** start of SOURCE EXTRACT **

And, if you want to get even more practical, W. Bradford Wilcox, director of the National Marriage Project at the University of Virginia, points out: “Needless to say, binge drinking and casual sex tend to distract students from their studies. For instance, young women who engage in such activities are more likely to be depressed, and tend to do poorly when they get distracted by drinking and sex.”
Absolutely sensible. And so, of course, given our litigious age, CUA may be taken to court for its decision. An unneighborly professor at nearby George Washington University says he plans to sue, complaining that the return to single-sex dorms would constitute sexual discrimination.
“I think there are probably plenty of well-meaning folks out there who want the goods — less hooking up, less drinking — but believe heartily that any goods like that ought to be entirely an act of will, completely volitional amid the options to choose otherwise,” says Mark Regnerus, co-author of the book Premarital Sex in America.
He is “not really surprised” by the lawsuit threat. “To some, anything like this is a signal of a ‘return’ of sorts to a past that its antagonists find stifling, constraining, etc. . . . They fail to realize that people are very much social creatures in their decision-making, and that putting up some reasonable barriers like this one can be helpful toward reaching the goals they claim to want.”
In New York City’s SoHo, young people have been gathering Tuesday nights this summer to discuss Pope John Paul II’s Love and Responsibility, using an almost workbook-like text. They are twentysomethings looking for an alternative to the culture of utilitarianism around them. They want neither to be used nor to use others — for sex or anything else. They see the inherent dignity of the human person and want to treat that, in themselves and others, with respect. They want to challenge themselves and expect more. The group meets in the courtyard of a closed Catholic school. But Old St. Patrick’s has become a new school for a culture wanting more.

** end of SOURCE EXTRACT **

--- STATED TASK A ---
Rewrite the records between the lines holding "Image resolution: width=1270" and "click(335, 18)", inclusive, replacing "user profile avatar" with "account avatar" and leaving everything else unchanged.
The text above has no connection to the records that come after it.

** start of DATA FOR PROCESSING **

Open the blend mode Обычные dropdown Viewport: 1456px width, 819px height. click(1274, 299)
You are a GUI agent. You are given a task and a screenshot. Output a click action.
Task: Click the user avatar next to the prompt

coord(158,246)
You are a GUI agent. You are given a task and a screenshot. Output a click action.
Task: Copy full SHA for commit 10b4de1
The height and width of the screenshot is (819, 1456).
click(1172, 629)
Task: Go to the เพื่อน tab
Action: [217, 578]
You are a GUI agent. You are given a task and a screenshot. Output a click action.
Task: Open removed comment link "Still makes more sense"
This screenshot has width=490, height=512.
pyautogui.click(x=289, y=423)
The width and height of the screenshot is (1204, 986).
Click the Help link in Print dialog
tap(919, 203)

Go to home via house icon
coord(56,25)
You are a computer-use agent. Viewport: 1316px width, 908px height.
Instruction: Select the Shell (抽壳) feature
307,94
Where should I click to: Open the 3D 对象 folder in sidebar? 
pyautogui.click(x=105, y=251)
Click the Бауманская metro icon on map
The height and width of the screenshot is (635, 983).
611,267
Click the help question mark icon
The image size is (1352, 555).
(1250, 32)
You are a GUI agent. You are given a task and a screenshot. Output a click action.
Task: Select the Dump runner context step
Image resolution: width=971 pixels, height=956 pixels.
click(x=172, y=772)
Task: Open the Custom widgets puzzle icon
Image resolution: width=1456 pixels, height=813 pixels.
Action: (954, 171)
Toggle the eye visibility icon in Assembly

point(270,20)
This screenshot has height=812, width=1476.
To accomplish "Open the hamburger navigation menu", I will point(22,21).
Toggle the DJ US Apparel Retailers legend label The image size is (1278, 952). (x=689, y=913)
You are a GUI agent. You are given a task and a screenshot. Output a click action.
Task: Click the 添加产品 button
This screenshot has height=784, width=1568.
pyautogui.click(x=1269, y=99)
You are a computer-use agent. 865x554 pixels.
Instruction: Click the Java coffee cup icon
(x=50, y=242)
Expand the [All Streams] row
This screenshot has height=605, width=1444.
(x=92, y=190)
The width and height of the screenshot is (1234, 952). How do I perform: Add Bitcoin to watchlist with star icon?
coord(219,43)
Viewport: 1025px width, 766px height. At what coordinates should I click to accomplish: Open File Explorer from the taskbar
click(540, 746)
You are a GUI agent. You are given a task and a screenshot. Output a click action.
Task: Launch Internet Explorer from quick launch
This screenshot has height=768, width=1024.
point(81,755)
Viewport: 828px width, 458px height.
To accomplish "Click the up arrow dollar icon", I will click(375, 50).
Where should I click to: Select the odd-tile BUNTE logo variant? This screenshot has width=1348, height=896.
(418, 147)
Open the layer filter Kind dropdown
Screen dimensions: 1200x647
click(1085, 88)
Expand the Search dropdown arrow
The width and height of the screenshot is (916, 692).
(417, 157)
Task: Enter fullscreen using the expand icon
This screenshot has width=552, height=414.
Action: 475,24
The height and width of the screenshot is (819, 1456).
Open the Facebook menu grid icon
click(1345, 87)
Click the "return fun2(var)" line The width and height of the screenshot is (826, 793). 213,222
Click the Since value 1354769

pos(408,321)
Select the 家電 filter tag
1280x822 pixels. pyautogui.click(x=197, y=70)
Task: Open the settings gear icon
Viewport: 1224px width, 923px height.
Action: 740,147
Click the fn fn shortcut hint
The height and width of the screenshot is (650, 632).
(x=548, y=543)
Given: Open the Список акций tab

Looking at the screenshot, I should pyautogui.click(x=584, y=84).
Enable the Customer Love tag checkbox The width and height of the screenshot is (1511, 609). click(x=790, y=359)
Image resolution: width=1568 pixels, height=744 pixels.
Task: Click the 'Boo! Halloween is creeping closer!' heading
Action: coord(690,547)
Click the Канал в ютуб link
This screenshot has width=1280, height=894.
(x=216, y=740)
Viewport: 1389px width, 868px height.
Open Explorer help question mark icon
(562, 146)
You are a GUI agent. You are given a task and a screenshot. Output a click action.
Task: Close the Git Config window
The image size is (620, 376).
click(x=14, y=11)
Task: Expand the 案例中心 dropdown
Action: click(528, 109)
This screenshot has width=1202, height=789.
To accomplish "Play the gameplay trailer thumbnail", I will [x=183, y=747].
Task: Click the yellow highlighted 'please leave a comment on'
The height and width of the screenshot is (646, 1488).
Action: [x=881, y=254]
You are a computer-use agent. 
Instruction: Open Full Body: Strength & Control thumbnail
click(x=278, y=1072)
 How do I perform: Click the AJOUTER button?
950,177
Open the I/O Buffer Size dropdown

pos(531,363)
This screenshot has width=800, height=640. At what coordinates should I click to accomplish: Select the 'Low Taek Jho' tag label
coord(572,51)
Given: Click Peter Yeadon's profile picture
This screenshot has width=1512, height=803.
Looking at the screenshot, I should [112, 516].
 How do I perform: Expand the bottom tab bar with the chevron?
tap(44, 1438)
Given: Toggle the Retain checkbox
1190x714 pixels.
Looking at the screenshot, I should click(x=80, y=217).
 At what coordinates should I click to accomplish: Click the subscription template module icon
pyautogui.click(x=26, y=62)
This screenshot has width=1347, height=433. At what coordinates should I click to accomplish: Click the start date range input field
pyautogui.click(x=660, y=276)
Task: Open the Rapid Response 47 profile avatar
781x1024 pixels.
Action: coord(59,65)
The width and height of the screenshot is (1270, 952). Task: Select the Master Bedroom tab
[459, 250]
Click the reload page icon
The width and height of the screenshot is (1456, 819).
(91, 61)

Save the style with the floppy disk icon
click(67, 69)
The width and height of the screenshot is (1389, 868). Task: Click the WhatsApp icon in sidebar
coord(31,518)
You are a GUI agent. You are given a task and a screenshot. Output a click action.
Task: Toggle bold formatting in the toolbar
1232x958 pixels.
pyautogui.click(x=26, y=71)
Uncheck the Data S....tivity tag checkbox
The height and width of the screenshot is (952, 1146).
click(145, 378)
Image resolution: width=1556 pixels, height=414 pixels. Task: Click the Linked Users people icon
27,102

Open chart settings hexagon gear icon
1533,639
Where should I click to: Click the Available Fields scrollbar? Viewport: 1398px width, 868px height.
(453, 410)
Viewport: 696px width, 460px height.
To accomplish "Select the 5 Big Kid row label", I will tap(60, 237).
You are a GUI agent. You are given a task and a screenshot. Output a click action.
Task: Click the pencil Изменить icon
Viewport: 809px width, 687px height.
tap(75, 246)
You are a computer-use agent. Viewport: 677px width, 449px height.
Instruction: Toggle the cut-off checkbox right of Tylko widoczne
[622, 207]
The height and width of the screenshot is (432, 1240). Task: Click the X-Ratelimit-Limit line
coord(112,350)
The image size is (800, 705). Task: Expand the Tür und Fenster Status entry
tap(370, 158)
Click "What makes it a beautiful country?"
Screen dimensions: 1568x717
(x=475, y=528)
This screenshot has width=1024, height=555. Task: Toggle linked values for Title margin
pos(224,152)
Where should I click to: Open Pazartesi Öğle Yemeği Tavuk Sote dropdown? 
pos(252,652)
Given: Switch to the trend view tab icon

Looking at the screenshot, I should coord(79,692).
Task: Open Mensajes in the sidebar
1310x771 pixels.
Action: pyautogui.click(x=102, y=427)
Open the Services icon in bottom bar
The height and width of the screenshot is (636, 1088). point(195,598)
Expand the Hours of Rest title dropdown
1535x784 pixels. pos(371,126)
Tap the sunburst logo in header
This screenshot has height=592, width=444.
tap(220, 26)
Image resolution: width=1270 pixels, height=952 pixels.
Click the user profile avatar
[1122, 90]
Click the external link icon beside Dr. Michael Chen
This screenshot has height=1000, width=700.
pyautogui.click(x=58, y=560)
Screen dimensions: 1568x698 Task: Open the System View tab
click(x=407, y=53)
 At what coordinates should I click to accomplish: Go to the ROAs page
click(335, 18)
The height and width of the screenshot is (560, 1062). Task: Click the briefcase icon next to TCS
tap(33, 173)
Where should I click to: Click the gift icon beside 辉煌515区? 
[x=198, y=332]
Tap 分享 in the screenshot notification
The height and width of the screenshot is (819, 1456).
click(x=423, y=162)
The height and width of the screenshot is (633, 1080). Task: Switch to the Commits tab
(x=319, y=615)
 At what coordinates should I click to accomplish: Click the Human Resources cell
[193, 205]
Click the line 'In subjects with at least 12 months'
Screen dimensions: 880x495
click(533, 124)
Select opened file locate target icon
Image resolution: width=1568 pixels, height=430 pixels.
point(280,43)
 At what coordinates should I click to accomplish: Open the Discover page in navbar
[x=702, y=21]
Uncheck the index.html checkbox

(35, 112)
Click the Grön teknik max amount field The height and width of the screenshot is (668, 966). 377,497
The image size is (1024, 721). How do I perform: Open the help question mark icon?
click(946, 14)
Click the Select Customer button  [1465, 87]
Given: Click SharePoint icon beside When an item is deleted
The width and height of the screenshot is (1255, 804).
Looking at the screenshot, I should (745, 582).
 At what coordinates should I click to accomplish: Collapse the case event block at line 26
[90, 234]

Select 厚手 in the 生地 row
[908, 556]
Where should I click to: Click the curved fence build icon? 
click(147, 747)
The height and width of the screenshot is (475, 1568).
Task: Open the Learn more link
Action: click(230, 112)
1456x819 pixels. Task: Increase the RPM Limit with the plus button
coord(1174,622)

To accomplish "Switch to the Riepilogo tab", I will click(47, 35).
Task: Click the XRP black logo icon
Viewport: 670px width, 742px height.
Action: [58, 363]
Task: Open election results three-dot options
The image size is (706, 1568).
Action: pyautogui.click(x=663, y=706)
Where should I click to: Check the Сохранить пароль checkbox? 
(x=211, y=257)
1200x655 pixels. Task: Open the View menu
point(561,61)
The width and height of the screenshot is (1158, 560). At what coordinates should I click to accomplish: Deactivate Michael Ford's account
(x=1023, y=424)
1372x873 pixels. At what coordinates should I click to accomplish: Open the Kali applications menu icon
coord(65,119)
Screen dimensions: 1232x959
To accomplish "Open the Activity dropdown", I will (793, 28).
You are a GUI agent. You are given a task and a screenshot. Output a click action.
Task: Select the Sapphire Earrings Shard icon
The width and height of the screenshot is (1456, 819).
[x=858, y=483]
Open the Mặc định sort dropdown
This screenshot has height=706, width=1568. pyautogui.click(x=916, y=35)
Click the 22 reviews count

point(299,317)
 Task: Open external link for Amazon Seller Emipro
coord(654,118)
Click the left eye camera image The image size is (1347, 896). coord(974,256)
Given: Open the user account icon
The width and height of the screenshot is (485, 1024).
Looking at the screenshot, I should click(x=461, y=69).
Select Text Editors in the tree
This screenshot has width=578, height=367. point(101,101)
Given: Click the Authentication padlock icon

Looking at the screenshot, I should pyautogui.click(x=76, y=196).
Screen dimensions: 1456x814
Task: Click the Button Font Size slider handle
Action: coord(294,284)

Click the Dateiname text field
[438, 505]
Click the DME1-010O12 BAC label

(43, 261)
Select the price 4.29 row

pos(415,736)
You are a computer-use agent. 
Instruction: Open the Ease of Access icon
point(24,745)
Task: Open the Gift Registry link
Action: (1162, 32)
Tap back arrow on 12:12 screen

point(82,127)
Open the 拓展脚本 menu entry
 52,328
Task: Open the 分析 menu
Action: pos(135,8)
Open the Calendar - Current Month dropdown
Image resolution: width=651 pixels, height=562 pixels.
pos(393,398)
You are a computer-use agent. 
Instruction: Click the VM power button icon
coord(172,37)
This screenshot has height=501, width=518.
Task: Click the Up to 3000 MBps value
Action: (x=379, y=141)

** end of DATA FOR PROCESSING **

--- STATED TASK B ---
Copy out the whole text on single-sex dorms and campus culture exactly as it appears.

--- TASK RESPONSE A ---
Image resolution: width=1270 pixels, height=952 pixels.
Click the account avatar
[1122, 90]
Click the external link icon beside Dr. Michael Chen
This screenshot has height=1000, width=700.
pyautogui.click(x=58, y=560)
Screen dimensions: 1568x698 Task: Open the System View tab
click(x=407, y=53)
 At what coordinates should I click to accomplish: Go to the ROAs page
click(335, 18)

--- TASK RESPONSE B ---
And, if you want to get even more practical, W. Bradford Wilcox, director of the National Marriage Project at the University of Virginia, points out: “Needless to say, binge drinking and casual sex tend to distract students from their studies. For instance, young women who engage in such activities are more likely to be depressed, and tend to do poorly when they get distracted by drinking and sex.”
Absolutely sensible. And so, of course, given our litigious age, CUA may be taken to court for its decision. An unneighborly professor at nearby George Washington University says he plans to sue, complaining that the return to single-sex dorms would constitute sexual discrimination.
“I think there are probably plenty of well-meaning folks out there who want the goods — less hooking up, less drinking — but believe heartily that any goods like that ought to be entirely an act of will, completely volitional amid the options to choose otherwise,” says Mark Regnerus, co-author of the book Premarital Sex in America.
He is “not really surprised” by the lawsuit threat. “To some, anything like this is a signal of a ‘return’ of sorts to a past that its antagonists find stifling, constraining, etc. . . . They fail to realize that people are very much social creatures in their decision-making, and that putting up some reasonable barriers like this one can be helpful toward reaching the goals they claim to want.”
In New York City’s SoHo, young people have been gathering Tuesday nights this summer to discuss Pope John Paul II’s Love and Responsibility, using an almost workbook-like text. They are twentysomethings looking for an alternative to the culture of utilitarianism around them. They want neither to be used nor to use others — for sex or anything else. They see the inherent dignity of the human person and want to treat that, in themselves and others, with respect. They want to challenge themselves and expect more. The group meets in the courtyard of a closed Catholic school. But Old St. Patrick’s has become a new school for a culture wanting more.